[TEXT FOR ANALYSIS Boundary: Start]

(Delwyn Verasamy/M&G)
“Boy, 3, dies after being tied up, stoned and rolled down a hill.”
This was the headline on a South African news website on Monday morning. The two people who killed him are aged seven and eight.
Two weeks ago, Thoriso Themane (27), was murdered by a group of 15-year-olds.
Children have become killers. This is telling us something that we have to take seriously about our society and how we raise our children.
As with the murder of Themane, the murder of this little boy on March 10 has shocked the country. And the chorus begins to swell. “See what happens when you prohibit corporal punishment?”, “All they need is a darned good hiding” and “Children have too many rights these days.”
Would that it was that easy.
Corporal punishment has been banned in schools for 20 years — yet up to 73% of schoolchildren are still being hit at school. More than 60% of parents hit their children and more than 75% approve of hitting children.
So, we can’t really lay the blame for out-of-control children at the door of prohibition. But where can we lay it?
As South Africans, we have to take responsibility on some level at least for being one of the most violent countries in the world outside of a war zone. Why also we have this terrible “honour” and what should we be doing about it?
The answer as to why we have such a violent society is complex and rooted in our past and present, as a society and as individuals. We have had centuries of dividing and dehumanising the majority of the population based on colour, deeply patriarchal social constructs of masculinity and femininity, the glorification of toxic masculinity characterised by violence and control, intergenerational poverty and glaring inequality. And there is wide acceptance for the notion that bigger, stronger people can hurt those who are smaller and weaker with impunity.
These beliefs and ideals coalesce into the murky context that provides for people to hurt other people, sometimes fatally, as in the cases here, and believe that their actions are justified. It underpins the enormous sense of futility and frustration that characterises much of the impetus to violence in our country.
What these children did to another person was inhuman and vile. But they did not spring fully formed from some dark abyss to go out and wreak havoc. They were schooled in doing so by everything around them for all the years that they have been alive.
How could this tragedy have been prevented? It is important to understand that the answer to this question is as complex and layered as the environment it is trying to address.
There are so many things that need to be done.

[TEXT FOR ANALYSIS Boundary: End]
[SUPPLIED INFORMATION Boundary: Start]

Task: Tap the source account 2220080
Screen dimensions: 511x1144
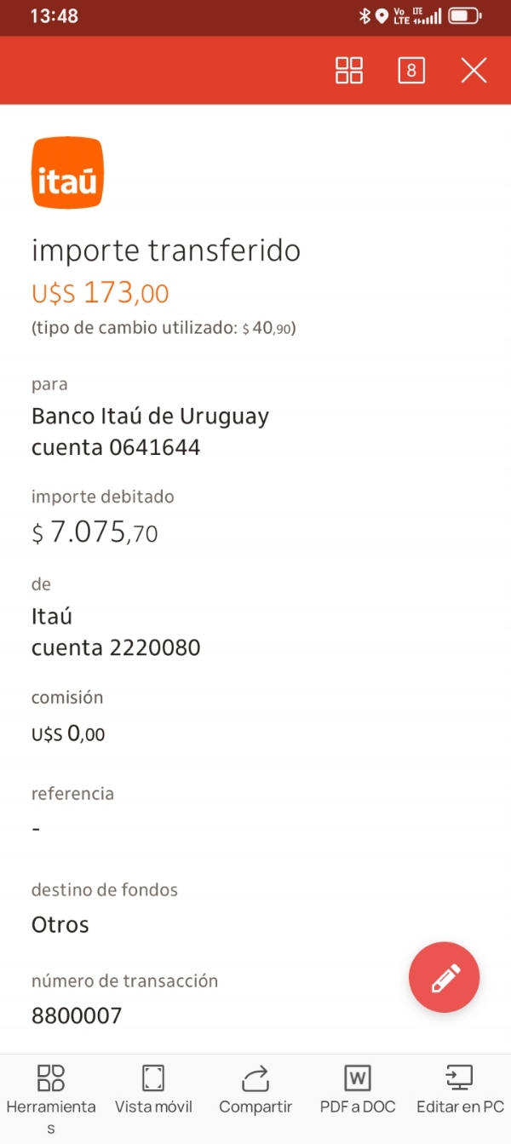Action: (154, 647)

[SUPPLIED INFORMATION Boundary: End]

● REQUIRED ACTION A:
Return the passage of the article on violence by children from "Would that it" up to and including "can we lay it?".
● REQUIRED ACTION B:
According to the article on violence by children, for how many years has corporal punishment been banned in schools?
● REQUIRED ACTION C:
Render this sentence from the article on violence by children into German: "What these children did to another person was inhuman and vile."
The data above have no connection to the article on violence by children.

● EXPECTED ANSWER A:
Would that it was that easy.
Corporal punishment has been banned in schools for 20 years — yet up to 73% of schoolchildren are still being hit at school. More than 60% of parents hit their children and more than 75% approve of hitting children.
So, we can’t really lay the blame for out-of-control children at the door of prohibition. But where can we lay it?

● EXPECTED ANSWER B:
20 years.

● EXPECTED ANSWER C:
Was diese Kinder einem anderen Menschen angetan haben, war unmenschlich und abscheulich.